Under the National School Establishment Law, Hiroshima University was established on May 31, 1949. After World War II, the school system in Japan was entirely reformed and each of the institutions of higher education under the pre-war system was reorganized. As a general rule, one national university was established in each prefecture, and Hiroshima University became a national university under the new system by combining the pre-war higher educational institutions in Hiroshima Prefecture.
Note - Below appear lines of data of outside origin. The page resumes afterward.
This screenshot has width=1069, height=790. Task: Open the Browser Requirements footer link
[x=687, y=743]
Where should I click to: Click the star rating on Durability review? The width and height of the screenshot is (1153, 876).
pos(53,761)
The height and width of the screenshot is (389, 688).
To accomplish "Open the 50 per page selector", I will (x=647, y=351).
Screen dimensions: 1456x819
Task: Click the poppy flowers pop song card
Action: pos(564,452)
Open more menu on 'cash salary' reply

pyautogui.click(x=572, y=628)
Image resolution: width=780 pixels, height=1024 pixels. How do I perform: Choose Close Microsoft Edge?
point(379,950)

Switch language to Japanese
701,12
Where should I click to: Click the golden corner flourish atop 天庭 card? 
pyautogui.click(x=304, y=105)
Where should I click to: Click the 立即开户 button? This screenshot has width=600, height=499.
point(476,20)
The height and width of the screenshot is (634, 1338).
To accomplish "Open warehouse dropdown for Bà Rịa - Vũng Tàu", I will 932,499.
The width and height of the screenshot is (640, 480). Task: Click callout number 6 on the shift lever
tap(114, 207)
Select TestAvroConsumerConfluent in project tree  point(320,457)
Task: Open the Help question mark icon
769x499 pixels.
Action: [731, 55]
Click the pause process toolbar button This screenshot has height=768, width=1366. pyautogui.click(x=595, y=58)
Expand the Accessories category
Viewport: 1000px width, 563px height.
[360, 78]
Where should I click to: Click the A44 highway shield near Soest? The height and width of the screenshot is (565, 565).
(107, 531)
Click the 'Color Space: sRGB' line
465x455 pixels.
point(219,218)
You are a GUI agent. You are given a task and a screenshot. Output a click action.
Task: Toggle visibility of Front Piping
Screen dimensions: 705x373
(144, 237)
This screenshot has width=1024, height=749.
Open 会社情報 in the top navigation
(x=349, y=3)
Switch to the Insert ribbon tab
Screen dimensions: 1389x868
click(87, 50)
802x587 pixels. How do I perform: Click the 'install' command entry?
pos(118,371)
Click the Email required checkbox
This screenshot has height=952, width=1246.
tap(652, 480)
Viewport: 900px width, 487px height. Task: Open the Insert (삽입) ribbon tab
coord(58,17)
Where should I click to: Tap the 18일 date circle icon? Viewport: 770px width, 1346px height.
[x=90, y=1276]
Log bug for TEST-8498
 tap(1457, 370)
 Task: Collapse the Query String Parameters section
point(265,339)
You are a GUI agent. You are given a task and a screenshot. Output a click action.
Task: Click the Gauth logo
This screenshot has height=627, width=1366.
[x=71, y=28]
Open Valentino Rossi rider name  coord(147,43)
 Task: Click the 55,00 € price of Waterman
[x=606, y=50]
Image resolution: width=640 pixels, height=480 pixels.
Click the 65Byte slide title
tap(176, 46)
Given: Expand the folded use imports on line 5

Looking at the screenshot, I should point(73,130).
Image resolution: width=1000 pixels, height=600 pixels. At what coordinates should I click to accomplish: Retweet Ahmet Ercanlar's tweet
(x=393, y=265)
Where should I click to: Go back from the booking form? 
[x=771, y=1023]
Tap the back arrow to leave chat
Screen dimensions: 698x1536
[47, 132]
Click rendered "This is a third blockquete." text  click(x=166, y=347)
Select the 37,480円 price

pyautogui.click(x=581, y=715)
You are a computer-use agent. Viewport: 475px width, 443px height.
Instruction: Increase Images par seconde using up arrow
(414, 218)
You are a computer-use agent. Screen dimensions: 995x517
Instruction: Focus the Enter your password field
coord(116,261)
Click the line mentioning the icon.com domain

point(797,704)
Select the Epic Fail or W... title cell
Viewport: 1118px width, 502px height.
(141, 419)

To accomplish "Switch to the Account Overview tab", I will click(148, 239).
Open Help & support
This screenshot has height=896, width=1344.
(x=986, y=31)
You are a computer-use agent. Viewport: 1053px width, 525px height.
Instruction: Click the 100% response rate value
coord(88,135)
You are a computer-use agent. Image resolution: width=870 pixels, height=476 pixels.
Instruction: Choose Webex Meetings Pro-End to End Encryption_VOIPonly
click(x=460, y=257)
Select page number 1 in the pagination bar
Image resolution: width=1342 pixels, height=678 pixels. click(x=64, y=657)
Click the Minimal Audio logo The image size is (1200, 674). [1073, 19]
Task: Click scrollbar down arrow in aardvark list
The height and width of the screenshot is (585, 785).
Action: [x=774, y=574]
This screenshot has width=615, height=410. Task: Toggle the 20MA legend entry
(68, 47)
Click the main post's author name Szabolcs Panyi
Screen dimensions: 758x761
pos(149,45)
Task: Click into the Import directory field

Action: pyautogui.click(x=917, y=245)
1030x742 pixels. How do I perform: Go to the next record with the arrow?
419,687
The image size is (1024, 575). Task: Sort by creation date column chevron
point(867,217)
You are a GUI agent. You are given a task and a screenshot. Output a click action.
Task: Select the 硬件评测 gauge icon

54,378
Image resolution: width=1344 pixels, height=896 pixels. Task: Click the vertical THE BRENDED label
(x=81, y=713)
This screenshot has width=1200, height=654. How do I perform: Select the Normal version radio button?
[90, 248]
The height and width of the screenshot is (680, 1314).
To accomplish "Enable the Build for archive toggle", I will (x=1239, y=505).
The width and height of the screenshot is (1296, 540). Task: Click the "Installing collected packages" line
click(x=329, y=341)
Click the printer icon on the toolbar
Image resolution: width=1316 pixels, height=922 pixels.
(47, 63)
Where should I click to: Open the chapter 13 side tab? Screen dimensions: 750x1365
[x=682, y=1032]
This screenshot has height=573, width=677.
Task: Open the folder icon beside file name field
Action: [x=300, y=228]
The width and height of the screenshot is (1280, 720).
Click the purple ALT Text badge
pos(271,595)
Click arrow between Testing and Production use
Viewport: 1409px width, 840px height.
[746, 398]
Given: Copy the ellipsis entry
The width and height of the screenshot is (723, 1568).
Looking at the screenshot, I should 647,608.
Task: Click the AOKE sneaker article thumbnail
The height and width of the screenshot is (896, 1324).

The following eight schools were integrated or merged into Hiroshima University under the new system of education.
- Hiroshima University of Literature and Science
- Hiroshima Higher Normal School
- Hiroshima Women's Higher Normal School
- Hiroshima Higher School
- Hiroshima Normal School
- Hiroshima Youth Normal School
- Hiroshima Higher Technical School
- Hiroshima Municipal Higher Technical School

In 1953-1956, Hiroshima Medical College consolidated into Hiroshima University.

Some of these institutions were already notable. Above all, Hiroshima School of Secondary Education, founded in 1902, had a distinguished place as one of the nation's two centers for training middle school teachers. The Hiroshima University of Literature and Science was founded in 1929 as one of the national universities and, with the Hiroshima School of Secondary Education which was formerly affiliated to it, were highly notable.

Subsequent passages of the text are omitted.